Dr. Kissinger said that he despaired of the State Department's effort to link political accommodation with a refugee solution. [Comment: This had been discussed in the Senior Review Group earlier that afternoon.] Mr. Saunders said that he felt that the terms "political accommodation" and "civil administration" had been confused during the Senior Review Group meeting. Mr. Saunders felt that Maury Williams [Deputy Administrator, AID] had not been concerned about the political complexion of government in East Pakistan but had been saying that for the refugee relief and feeding programs to succeed, there would have to be some effective local administration. Food would not move if village functionaries could not commandeer trucks to go down to the docks and bring food back to the villages. Williams, Mr. Saunders felt, was talking about the need to restore the administrative machinery, whereas State's term "political accommodation," while encompassing that thought, went beyond and had become shorthand for the ultimate constitutional and political arrangements in East Pakistan. Dr. Kissinger indicated that "Maury Williams is all right, but that idiot Van Hollen drives me crazy."

Ambassador Farland said that he would sell President Yahya on the idea of a refugee-relief program.

Dr. Kissinger said he thought we were heading for war in South Asia. What's more, he said he felt that the Chinese Communists would come in.

Ambassador Farland said that the Russians had backed the Indians down the line. Dr. Kissinger noted that recent intelligence reports had indicated that the Soviets had offered to hold naval maneuvers with the Indians. He did not think the Indians would go that far. He said he thought that the Indians feel they can take all of Pakistan, or at least make West Pakistan so feeble that it would no longer be a threat to India.

[At this point Mr.
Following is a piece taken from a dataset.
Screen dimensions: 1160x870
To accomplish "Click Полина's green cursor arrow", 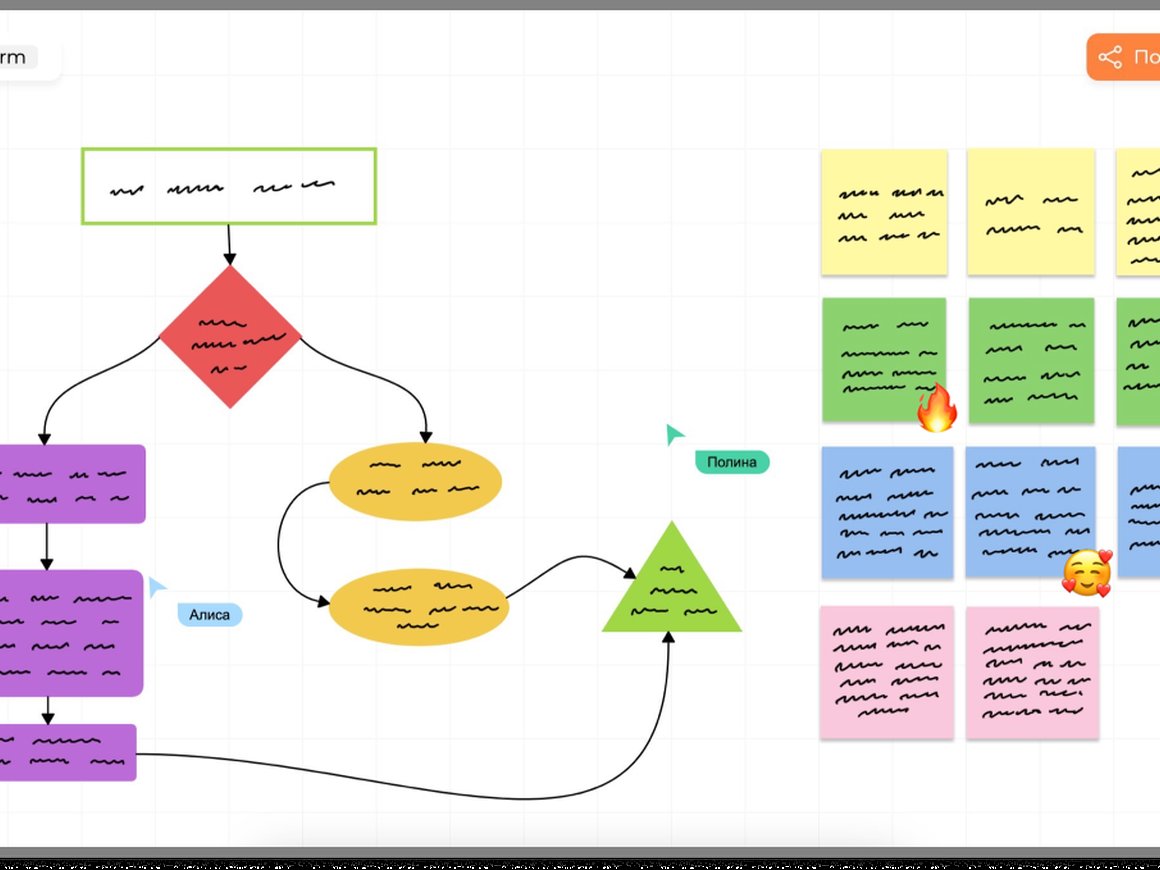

Saunders left and Dr. Kissinger and Ambassador Farland concluded their meeting alone.]

4 See Document 111.



113. Memorandum From the President's Assistant for National Security Affairs (Kissinger) to President Nixon1

Washington, August 3, 1971.


Military and Economic Assistance to Pakistan as a Framework for South Asian

With mounting press and Congressional pressure on our assistance to Pakistan, I thought you should have an updated description of where issues stand. The SRG has met twice to refine a game plan for you. This memo is background for that.

Economic Assistance

There are three elements:

-The U.S., like other consortium members, has held up on new development assistance commitments since March 25 because of the general disruption of the Pakistani development program. We are holding $75 million in FY 1971 money against the time when a revised Pakistani development plan is available. The World Bank and IMF continue to oppose resumption of development lending under present circumstances while Pakistan's overall development effort is disrupted. Most of the other consortium members share that view.

-Meanwhile, a pipeline of $82 million is still flowing from earlier commitments. Of that $82 million, about half is already tied up in letters of credit for purchases in process; $15 million is committed to longstanding projects in East Pakistan and $5 million for projects in West Pakistan; $20 million remains to be drawn down. Pakistani drawdowns are running much lower than normal, now about $2 million per month. This means that there could still be ten months of assistance left at present rates, but we could not count on that since the monthly drawdown rate could move back to a more normal level ($5-10 million) if economic conditions improved.

-Food and relief assistance is moving at the rate it can be absorbed, and a major internal U.S. and UN effort is being developed to avert starvation in East Pakistan at the end of this year. Some 360,000

1 Source: National Archives, Nixon Presidential Materials, NSC Files, Box 570, IndoPak War, South Asia, 1/1/71-9/30/71. Secret; Nodis. Sent for information. A stamp on the memorandum indicates the President saw it. On July 30 Saunders and Kennedy sent this memorandum, which they drafted, to Kissinger for his consideration and submission to the President. (Ibid.)